§ Exercise aim
Begin with the line holding "This screenshot has width=1031, height=475.", then print every line after it through the end of the data, exactly and with nothing added.

#####

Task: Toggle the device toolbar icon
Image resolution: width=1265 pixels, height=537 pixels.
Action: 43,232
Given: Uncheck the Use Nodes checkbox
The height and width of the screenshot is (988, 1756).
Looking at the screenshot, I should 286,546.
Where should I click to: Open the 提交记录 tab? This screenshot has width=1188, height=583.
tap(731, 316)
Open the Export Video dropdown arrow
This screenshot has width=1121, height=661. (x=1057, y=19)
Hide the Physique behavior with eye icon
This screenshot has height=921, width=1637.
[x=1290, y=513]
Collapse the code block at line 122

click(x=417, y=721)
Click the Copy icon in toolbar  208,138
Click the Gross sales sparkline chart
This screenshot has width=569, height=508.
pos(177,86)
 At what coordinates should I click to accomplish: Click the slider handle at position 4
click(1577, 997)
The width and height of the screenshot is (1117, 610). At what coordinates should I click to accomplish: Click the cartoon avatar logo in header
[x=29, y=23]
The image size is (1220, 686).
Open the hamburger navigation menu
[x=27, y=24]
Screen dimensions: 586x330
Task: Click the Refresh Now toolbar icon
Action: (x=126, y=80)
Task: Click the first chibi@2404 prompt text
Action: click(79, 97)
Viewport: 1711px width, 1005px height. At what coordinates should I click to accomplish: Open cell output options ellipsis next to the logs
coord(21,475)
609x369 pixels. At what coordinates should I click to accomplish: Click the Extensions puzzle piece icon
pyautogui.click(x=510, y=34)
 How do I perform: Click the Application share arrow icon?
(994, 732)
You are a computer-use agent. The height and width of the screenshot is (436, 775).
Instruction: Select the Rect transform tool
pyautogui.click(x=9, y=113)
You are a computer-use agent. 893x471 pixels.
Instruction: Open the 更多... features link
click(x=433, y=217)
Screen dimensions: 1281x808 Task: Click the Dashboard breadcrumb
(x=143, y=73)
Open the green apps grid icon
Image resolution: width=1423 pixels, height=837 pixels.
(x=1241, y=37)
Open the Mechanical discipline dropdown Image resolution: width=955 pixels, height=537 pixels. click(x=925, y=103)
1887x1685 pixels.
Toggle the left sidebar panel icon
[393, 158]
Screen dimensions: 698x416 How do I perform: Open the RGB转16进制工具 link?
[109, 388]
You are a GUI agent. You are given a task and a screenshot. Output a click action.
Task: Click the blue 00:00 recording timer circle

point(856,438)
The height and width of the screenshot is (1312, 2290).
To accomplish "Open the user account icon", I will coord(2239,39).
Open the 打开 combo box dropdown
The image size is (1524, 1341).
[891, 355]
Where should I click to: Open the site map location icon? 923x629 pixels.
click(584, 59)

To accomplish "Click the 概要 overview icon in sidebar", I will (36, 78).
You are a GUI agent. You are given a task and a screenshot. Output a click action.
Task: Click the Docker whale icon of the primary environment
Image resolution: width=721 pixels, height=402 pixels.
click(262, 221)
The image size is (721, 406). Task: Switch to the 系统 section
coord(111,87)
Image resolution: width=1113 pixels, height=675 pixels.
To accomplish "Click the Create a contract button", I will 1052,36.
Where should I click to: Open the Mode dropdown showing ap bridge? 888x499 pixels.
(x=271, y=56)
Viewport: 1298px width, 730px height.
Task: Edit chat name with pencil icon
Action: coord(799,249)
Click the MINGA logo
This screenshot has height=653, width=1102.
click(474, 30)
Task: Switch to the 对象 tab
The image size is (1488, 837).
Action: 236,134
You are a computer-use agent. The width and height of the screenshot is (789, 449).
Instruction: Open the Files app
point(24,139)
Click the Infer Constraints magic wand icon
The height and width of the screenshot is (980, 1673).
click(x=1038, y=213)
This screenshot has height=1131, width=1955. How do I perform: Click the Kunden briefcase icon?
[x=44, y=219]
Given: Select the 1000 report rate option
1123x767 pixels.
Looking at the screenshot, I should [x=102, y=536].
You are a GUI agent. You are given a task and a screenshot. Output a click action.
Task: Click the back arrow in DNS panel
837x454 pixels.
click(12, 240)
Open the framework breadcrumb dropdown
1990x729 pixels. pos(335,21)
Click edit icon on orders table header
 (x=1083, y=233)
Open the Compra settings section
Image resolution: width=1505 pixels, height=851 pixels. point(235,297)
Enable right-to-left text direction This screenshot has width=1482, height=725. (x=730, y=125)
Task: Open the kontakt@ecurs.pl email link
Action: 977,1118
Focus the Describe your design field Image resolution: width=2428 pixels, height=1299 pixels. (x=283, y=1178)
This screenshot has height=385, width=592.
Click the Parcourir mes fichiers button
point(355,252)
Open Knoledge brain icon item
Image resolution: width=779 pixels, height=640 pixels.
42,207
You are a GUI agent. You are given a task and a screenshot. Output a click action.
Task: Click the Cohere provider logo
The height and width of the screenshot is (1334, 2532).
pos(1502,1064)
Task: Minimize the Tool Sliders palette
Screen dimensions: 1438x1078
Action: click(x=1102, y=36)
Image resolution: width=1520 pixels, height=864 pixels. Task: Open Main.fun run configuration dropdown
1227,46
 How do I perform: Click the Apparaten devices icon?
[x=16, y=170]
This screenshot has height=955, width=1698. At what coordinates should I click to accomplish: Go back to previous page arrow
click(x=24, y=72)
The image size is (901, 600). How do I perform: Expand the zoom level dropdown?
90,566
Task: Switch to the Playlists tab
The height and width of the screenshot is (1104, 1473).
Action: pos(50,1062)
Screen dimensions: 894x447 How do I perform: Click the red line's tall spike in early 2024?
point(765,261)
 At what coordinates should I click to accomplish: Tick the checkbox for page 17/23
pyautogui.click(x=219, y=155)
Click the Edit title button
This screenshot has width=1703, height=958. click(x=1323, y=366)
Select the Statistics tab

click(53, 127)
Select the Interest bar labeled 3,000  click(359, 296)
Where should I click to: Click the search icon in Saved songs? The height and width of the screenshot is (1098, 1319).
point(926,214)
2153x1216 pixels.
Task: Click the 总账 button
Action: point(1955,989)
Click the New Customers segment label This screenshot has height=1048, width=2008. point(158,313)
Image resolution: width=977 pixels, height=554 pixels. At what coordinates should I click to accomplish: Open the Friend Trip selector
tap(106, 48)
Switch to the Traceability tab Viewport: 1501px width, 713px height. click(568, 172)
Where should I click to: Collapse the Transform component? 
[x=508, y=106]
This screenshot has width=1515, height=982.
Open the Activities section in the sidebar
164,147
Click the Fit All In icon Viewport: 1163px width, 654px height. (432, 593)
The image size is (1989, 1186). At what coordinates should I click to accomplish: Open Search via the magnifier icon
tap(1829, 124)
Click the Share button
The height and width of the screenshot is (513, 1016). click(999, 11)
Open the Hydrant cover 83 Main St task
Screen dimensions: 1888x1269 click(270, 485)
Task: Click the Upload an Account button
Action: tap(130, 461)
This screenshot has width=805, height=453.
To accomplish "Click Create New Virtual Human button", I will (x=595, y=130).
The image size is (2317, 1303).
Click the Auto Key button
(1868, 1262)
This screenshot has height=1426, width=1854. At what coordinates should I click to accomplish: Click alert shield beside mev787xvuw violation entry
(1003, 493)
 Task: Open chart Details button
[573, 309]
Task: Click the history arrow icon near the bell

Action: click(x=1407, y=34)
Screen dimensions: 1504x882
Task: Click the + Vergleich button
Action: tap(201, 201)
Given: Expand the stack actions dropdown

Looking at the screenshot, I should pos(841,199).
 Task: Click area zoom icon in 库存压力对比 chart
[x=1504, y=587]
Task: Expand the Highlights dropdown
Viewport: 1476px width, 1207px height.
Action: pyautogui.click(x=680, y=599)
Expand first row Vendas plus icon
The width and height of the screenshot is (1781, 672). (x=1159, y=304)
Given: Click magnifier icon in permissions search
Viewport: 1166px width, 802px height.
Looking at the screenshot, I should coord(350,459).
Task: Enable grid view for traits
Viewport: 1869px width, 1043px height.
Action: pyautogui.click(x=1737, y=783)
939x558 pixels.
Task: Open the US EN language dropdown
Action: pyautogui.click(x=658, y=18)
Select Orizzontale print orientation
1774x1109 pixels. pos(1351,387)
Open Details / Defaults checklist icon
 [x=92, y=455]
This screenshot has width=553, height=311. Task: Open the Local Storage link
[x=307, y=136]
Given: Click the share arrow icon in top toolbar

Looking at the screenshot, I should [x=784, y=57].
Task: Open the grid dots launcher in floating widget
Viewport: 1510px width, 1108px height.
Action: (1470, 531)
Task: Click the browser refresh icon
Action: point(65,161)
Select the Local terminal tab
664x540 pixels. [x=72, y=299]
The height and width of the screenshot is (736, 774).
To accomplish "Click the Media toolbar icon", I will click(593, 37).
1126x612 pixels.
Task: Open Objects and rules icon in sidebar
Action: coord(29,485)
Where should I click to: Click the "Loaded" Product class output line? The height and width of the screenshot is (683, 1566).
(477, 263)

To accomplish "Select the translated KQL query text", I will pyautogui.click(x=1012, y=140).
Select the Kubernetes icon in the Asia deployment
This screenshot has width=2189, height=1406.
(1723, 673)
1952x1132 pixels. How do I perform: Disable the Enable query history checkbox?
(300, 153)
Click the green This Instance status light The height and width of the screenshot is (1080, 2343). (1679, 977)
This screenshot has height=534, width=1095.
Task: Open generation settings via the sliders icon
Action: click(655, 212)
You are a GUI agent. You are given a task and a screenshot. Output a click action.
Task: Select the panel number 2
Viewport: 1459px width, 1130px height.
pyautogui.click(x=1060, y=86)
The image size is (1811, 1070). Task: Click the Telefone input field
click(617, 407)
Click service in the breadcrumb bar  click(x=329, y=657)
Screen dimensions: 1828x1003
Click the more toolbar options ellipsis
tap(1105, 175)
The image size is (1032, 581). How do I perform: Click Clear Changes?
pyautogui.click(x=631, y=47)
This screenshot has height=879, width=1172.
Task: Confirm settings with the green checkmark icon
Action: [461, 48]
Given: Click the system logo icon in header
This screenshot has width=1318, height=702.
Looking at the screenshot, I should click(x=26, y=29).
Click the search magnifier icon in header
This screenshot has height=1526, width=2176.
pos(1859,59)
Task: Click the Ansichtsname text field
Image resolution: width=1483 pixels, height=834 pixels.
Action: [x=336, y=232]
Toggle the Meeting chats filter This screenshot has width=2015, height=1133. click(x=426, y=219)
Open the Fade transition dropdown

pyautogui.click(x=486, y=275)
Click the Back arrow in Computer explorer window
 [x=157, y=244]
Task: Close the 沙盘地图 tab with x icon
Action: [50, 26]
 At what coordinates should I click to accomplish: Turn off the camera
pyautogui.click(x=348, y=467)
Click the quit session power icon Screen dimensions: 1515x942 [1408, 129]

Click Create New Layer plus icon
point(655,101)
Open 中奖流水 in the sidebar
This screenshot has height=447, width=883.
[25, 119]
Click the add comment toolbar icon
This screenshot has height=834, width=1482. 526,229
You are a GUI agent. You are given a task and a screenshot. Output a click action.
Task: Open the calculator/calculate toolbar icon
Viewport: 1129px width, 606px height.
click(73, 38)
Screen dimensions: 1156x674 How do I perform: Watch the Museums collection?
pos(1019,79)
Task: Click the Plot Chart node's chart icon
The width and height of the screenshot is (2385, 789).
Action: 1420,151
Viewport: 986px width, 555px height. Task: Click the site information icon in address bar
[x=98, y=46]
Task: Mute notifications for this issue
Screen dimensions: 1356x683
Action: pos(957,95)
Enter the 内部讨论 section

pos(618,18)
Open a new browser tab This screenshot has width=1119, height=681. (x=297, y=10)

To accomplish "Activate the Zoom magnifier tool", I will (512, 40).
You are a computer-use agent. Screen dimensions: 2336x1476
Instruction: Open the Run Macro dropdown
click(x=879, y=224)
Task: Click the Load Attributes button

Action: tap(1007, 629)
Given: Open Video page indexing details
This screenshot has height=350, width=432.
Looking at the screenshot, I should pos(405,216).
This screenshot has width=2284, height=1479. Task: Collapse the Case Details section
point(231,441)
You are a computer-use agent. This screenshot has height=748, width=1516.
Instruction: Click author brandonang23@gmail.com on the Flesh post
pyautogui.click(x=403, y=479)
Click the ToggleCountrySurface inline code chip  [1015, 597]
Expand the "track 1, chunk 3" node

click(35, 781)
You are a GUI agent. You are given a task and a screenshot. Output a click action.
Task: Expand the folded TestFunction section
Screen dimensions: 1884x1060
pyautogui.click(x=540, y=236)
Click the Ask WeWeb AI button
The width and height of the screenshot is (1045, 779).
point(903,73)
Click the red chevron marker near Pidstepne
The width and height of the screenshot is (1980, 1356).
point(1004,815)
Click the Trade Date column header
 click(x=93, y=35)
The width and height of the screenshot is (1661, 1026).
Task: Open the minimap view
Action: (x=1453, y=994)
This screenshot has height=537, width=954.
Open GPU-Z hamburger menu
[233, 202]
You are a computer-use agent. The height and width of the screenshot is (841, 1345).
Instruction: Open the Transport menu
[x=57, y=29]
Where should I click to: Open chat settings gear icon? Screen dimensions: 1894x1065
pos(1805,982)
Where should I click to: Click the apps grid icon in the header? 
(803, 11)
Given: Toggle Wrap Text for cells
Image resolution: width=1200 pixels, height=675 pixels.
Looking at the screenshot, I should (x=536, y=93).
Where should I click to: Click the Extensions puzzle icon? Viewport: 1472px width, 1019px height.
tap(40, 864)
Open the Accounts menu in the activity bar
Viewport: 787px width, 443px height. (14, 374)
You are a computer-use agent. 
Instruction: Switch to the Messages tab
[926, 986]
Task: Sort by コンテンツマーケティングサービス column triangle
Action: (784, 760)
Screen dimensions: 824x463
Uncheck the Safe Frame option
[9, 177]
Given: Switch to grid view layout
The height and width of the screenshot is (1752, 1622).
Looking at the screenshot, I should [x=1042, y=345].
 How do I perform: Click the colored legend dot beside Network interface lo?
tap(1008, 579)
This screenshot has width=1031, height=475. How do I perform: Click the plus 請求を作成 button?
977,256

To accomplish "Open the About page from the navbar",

#####

§ Written reply
This screenshot has width=1031, height=475. How do I perform: Click the plus 請求を作成 button?
977,256

To accomplish "Open the About page from the navbar",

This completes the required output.